Неизвестно, чем бы кончился этот несчастный вечер, если бы совершенная случайность, наконец, не оживила измучившуюся публику.
"Но, — продолжает г-н репортер, — и под этой вялой обывательской жизнью вспыхивает огонек эксцентричности: говорят, в конце гулянья одна из "юниц" устроила пикантный сюрприз на тему сюжета, взятого напрокат из Эрмитажа: "Смотрите здесь, смотрите там!"
Хорошо, что хоть юница выручила. А то от скуки вот еще как развлекаются. Описывая один воронежский пожар, г-н очевидец пишет ("Дон", № 87): "Я, как очевидец этого пожара, заметил, что на пожар явилось немало лиц показать просто свою удаль: подбросить повыше какую-нибудь тяжеловесную вещь или хватить венским стулом в раму так, чтобы все превратилось в дребезги". Вот и дети что-то скучают, и многие просто бегут неведомо куда; четыре гимназиста уплыли тайком от родителей из Ельца — уплыли странствовать; два мальчика ушли из воронежского хора — тоже странствовать; взятые, в ожидании справок, в полицейское управление, они, по словам корреспондента, "играли здесь и пели, как птички".
Да, скучненько-таки живется на белом свете! Но пусть читатель не унывает и не сокрушается — есть на этом белом свете кое-что и хорошее.
"К богатому магазину с одной стороны ползет с помощью рук и коленок безногий нищий, с другой подходят две бабы с пустыми сумками и с ними мальчонка лет пяти в оборванном, длинном не по росту кафтанишке, верно с чужого плеча.
" — Сотворите милостыньку, Христа ради! — робко произносят бабы в один голос.
" — Господь подаст! — слышится им в ответ из магазина.
"Нищенки печально отходят.
" — "Не прогневайся" да "бог подаст", только и слышишь целый день, — жалуется одна из них. — Чисто с голоду околеешь, по миру ходючи. Господи-батюшка, али нет креста на людях, али нет доброй христианской души на людях?
" — Бог не без милости, а свет не без добрых людей! — раздался позади них дрожащий голос.
"Обернувшись, они увидели калеку.
" — Вы откуда, бабоньки?
" — Из Сибири, родимый! от обчества были, высланы!
"Продолжая их расспрашивать, нищий снял из-за плеч свою суму, достал оттуда три куска белого хлеба, три яблока и разделил между тремя собратами по несчастию, а ребенку сверх того сунул еще что-то в ручонку. Бабы, принимая от калеки милостыню, набожно крестились и со слезами благодарили своего благодетеля" ("Волжско-Донской листок", 23 августа).

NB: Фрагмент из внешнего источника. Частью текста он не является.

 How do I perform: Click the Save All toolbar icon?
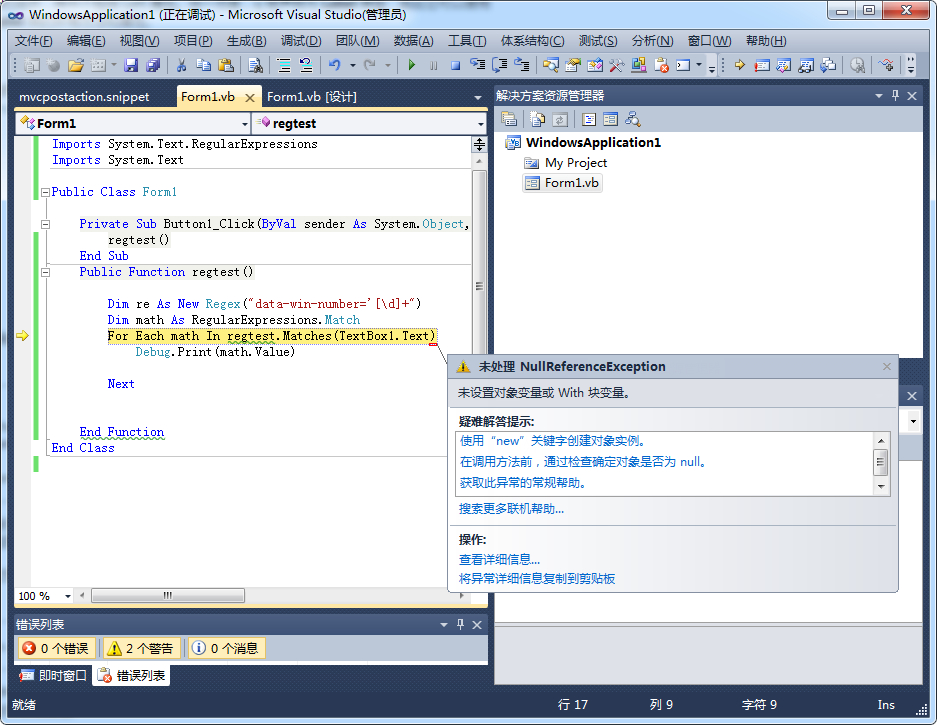click(153, 66)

Так вот, стало быть, не всегда решение жгучих вопросов ограничивается на Руси "спроваживанием" их долой с глаз или удостоверением в "самоличности" бездомовного человека; делается кое-что по части жгучих вопросов, неразрешимость которых только мучает и томит скучающую интеллигенцию, — делается нечто действительно существенное, реальное против язвы пролетариата, начинающегося в расстройстве хозяйственных народных порядков, против пьянства, воровства, грабежа и других язв, вытекающих из этого расстройства и разъедающих деревни и города. Сам народ, на средства, добытые из собственной нищенской сумы, совершает такое огромное, трудное, исполненное великого подвига движение, как переселение и колонизация. С другой стороны, тот же сам народ совершает, опять-таки на свой страх, на свои нищенские средства другое важное и огромное дело духовного совершенствования, стремится выработать принципы благообразных человеческих отношений. И вот эти-то народные дела, совершаемые народом во имя благообразия и справедливости человеческих отношений, совершаемые "на самом деле", к глубокому сожалению совершаются без всякого участия тоскующей интеллигенции. Жизнь есть, но, к сожалению, вовсе не там, где г-н Киндель, откалывающий марш за маршем, не может разогнать тоску даже у молодежи, шагающей понуря голову.